A couple of kids asked how they could get to Terminal to experiment with all these things when the computer lab at school locks them out of it. I recommended they ask teachers with computers in the classroom if they can experiment there, since those computers aren’t under central control. When they asked further if there was some way they could hypothetically get around the lockout in the computer lab I asked the IT guy if they had Terminal and a browser on a USB drive and ran it from there, if that would work. He wasn’t sure!

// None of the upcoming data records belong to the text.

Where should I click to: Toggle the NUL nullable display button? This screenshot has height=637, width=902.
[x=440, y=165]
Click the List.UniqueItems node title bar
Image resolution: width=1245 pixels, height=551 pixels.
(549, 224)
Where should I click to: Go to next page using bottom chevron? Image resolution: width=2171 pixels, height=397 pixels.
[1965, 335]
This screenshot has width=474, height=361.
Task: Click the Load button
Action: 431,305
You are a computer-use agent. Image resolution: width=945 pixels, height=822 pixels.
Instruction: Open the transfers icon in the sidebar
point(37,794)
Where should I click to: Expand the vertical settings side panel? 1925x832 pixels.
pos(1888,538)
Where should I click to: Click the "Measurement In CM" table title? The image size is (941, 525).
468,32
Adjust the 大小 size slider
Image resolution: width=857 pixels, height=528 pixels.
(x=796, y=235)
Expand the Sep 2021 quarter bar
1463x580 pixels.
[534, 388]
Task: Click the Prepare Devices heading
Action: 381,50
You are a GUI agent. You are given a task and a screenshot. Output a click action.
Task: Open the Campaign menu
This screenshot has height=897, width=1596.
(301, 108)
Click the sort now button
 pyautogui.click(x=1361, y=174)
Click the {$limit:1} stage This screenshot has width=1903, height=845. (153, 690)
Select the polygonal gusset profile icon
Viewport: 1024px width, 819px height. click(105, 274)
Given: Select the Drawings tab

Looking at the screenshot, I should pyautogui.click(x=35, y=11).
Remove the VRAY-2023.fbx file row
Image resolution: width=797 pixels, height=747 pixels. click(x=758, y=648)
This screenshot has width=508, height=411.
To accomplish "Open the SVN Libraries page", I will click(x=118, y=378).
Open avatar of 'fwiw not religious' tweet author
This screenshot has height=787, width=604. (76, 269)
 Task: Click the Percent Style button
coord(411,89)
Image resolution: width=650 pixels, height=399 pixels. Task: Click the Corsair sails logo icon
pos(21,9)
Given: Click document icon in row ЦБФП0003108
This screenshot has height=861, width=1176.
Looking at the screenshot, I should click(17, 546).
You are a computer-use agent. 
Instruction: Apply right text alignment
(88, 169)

At some point in response to all their “how to get around school policy” questions I recommended they propose what they wanted to the school and see how they could get it, maybe through a computer club, or a promise of good behavior and to report any serious security holes immediately to a teacher or to the IT staff. And also, that they agree with their friends to try and hack each others’ accounts, then do harmless pranks — not anything malicious or mean. For “password cracking” questions I steered the conversation towards the importance of picking good passwords, but I did mention dictionary attacks, keylogging, and man in the middle attacks as well as simple social engineering or shoulder surfing.

julia with laptop

It was a fascinating experience, I loved the kinds of questions they asked, and really wonder what they’ll do with the information! It seems to me too that I should teach an identical class for their teachers and parents, to demystify the subject and let them know the landscape.

What would you teach to middle school kids in a Hacking 101 class?